SA should lower restrictions in boosting economic recovery
POSTED ON: September 13, 2021 IN Employment, Infrastructure, small business by Admin
By Busi Mavuso
Our jobs market remains one of the worst in the world, with unemployment in Q2 reaching 34.4%, the highest of 80 industrialised nations tracked by Bloomberg.
With growing evidence that South Africa has now passed the peak of the third wave of the Covid-19 pandemic, we hope President Cyril Ramaphosa will quickly ease lockdown restrictions to support what is still a fragile economic rebound from the ravages of 2020, where our economy contracted by a revised 6.4%. This week we welcomed data that showed an economy that has managed a fourth consecutive quarter of growth, albeit off a low base. But as much as the rebound is welcomed, we are an economy sitting with record high unemployment figures.
Our jobs market remains one of the worst in the world, with unemployment in the second quarter reaching 34.4%, the highest of 80 industrialised nations tracked by Bloomberg.
While 1.2% GDP growth between March and June was higher than expectations and has economists upwardly revising their annual growth forecasts, critically it isn’t feeding into a more secure jobs market and will not do so until we make progress on urgently needed economic reform. More than a million jobs have been lost since the beginning of the pandemic in March last year and the jobless figures are likely to get even worse. The restrictions in economic activity are still biting and the effects of the July unrest and subsequent supply disruptions from our busiest port, Durban, are still to feed into our unemployment and GDP figures.
The situation at one of our leading retailers , Shoprite, illustrates the effects of the criminality that unfolded under the cover of political protests in the country’s two most populous provinces, Kwazulu-Natal and Gauteng. The retailer said recently it would not reopen six of its 231 stores that were damaged, while 83 remain closed – meaning less consumption in the economy. For perspective, Shoprite is the country’s largest retailer with a sizeable balance sheet and it’s still grappling with the aftereffects. Fashion retailers such as The Foschini Group are also still finding their feet in the aftermath of the protests.
With leading retailers still recovering, we have to consider for a minute the position of small and medium-sized businesses spread out across the malls that were destroyed over the span of four days. They don’t have the balance sheets to rebuild and replace lost stock.
With the instigators of the looting yet to be fully held to account for damage that Treasury has estimated around R50bn, the South African Special Risks Insurance Association has stepped in to settle claims due to the unrest amounting to R20bn. By the end of last month, the insurer had expected only 10% of the claims to have been settled. That means township businesses, which were most affected by the protests, still face an uphill battle in their recovery. The rebuild will be slow.
We welcome the support offered to these companies by National Treasury but believe they are going to need further stimulus. Lifting as many of the remaining restrictions on business activity as soon as possible will help those businesses to recover – indeed, the entire small business sector has been hit hard by the pandemic and many have had to close, leading to more job losses. Reopening the economy as quickly as possible could prevent more of them from going under while it would also rejuvenate the wider economic recovery.

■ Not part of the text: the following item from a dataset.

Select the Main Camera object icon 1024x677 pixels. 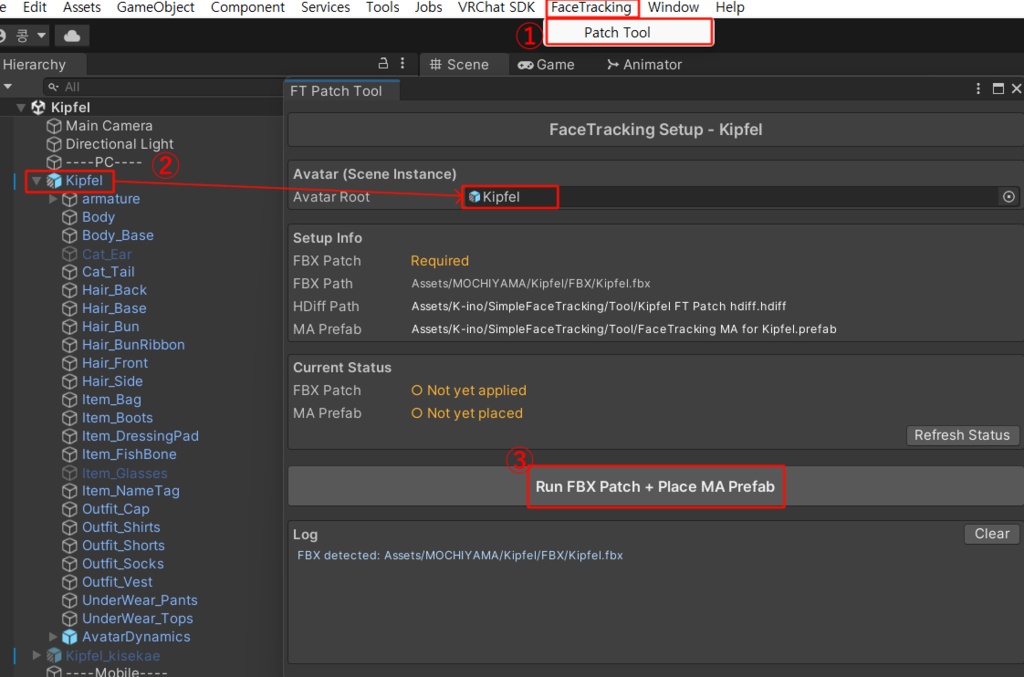(54, 126)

Our next sets of unemployment and GDP data won’t make for very easy reading. Economists such as Momentum’s Sanisha Packirisamy expect very soft to negative growth in the third quarter as a result of lockdown regulations and the looting in provinces that account for half of the country’s GDP. Others however, such as Old Mutual’s chief economist, Johann Els, are more optimistic.
Whatever the damage, we should focus our energies on leveraging from what has indeed been a better-than-expected second quarter. Against a backdrop of more than 13-million vaccinations to date, the state must look to reduce restrictions on economic activity as far and as quickly as possible. Changes such as increasing the number of people at gatherings to 100 indoors and 250 outdoors would help a labour-intensive hospitality sector.

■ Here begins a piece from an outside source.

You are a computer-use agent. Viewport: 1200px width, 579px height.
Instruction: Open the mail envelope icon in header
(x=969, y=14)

In the longer term, we know we need to foster much stronger economic growth to reduce our record high unemployment rate. With the pandemic still raging and vaccine hesitancy hampering our efforts to stamp it out as fast as we’d like, the government needs to stick to a strict course of policy reforms to ensure we have job-creating growth in the future.
While we often talk of other big-ticket reforms such as the binding constraint from electricity , another one which the government needs to address urgently is the deregulation of the labour market. We should look at the country’s labour policies to find out to what extent they are placing binding constraints on small and medium enterprises. The Organisation for Economic Co-operation and Development has called for an employment policy incentivising job creation to help regain jobs lost to the pandemic that has disproportionally affected low-skilled workers. That is something we desperately need. We have to have regulation suitable for the job market we have, not the job market we wish we had.
There can be no complacency over the second-quarter GDP figures. South Africa’s economy remains smaller than it was before the pandemic hit and is facing a grave unemployment crisis. Whatever catalysts the government can introduce to boost growth, it needs to do so with haste.